Nondimeno è risolvente ai fini del decidere che l’art.1 del decreto legislativo 31 gennaio 2000 n. 24, che aveva inserito nel Codice delle pari opportunità approvato con decreto legislativo n. 198 dell’11 aprile 2006, la possibilità delle Forze Armate di avvalersi di personale maschile e femminile, ma non ha esteso tale disposizione anche alla CRI. Come è noto il corpo militare della Croce Rossa italiana, anche se fa parte delle Forze armate dello Stato, è regolato da norme di legge speciali per cui deve dunque escludersi l’automatica applicabilità in favore dei dipendenti della Croce Rossa delle norme dettate per le altre Forze armate (cfr. Consiglio Stato, sez. IV, 17 aprile 2000, n. 2286), ivi comprese quelle per cui è causa.

In ogni caso la sospensione della leva non fa venir meno il richiamo funzionale tra la norma sull’arruolamento del Corpo Militare della CRI e le norme sulla leva per cui, in assenza di una disposizione ad hoc in tal senso non può concludersi nel senso indicato nella sentenza impugnata.
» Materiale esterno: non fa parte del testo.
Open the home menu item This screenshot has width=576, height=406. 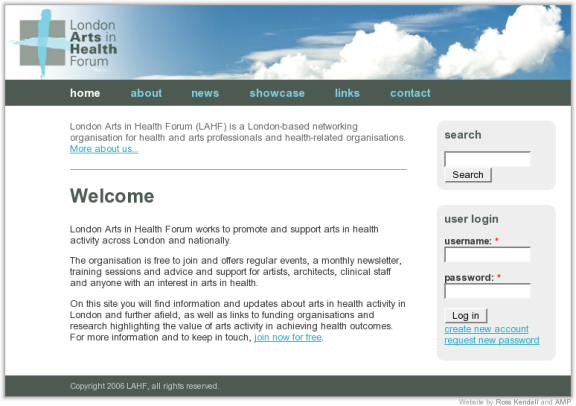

Le donne non sono poi affatto escluse dalla Croce Rossa, ma anzi ne costituiscono storicamente una delle strutture portanti essendo inserite a pieno titolo, fin dal 1908, nel Corpo Infermiere Volontarie, composto di socie dell’associazione le quali fin dall’art.1 del RD 12/05/1942 n. 918, sono assimilate di rango al personale militare direttivo (allora contemplato dall’art. 1 del regio decreto 10 febbraio 1936XIV, n. 484).

Inoltre con il successivo D.lgs. 15 marzo 2010, n. 66 è stato approvato il Codice dell’ordinamento militare che, nel confermare all’art. 1729 l’assimilazione al personale militare direttivo di cui all’articolo 1626, ha parzialmente novato la norma dell’art.5 del R.D. n. 484/36, ma relativamente al problema che qui cale, ha tenuto tuttavia sostanzialmente fermo l’attuale assetto.

Sotto altro profilo se si considera che, l’ordinamento della CRI consente la partecipazione a titolo proprio delle donne nella CRI, sia pure quali volontarie a titolo gratuito; e che, nelle more del giudizio, l’art. 5 del R.D. n. 484/1936 è stato abrogato, deve anche ritenersi che non vi siano i presupposti richiesti per una questione di legittimità costituzionale della predetta disposizione, che appare infatti manifestamente inammissibile.

In definitiva l’appello è fondato e deve essere accolto e per l’effetto deve essere pronunciato l’annullamento della sentenza gravata.

Considerate la novità e la particolarità della controversia sussistono giusti motivi per compensare tra le parti le spese di giudizio.
P.Q.M.

Il Consiglio di Stato in sede giurisdizionale (Sezione Quarta) definitivamente pronunciando:

1. accoglie l’appello, come in epigrafe proposto, e per l’effetto annulla la sentenza n. 07944/2008 della Sez. III del Tar del Lazio.

2. Spese compensate.

Ordina che la presente sentenza sia eseguita dall’autorità amministrativa.

Testo non ufficiale. La sola stampa del bollettino ufficiale ha carattere legale.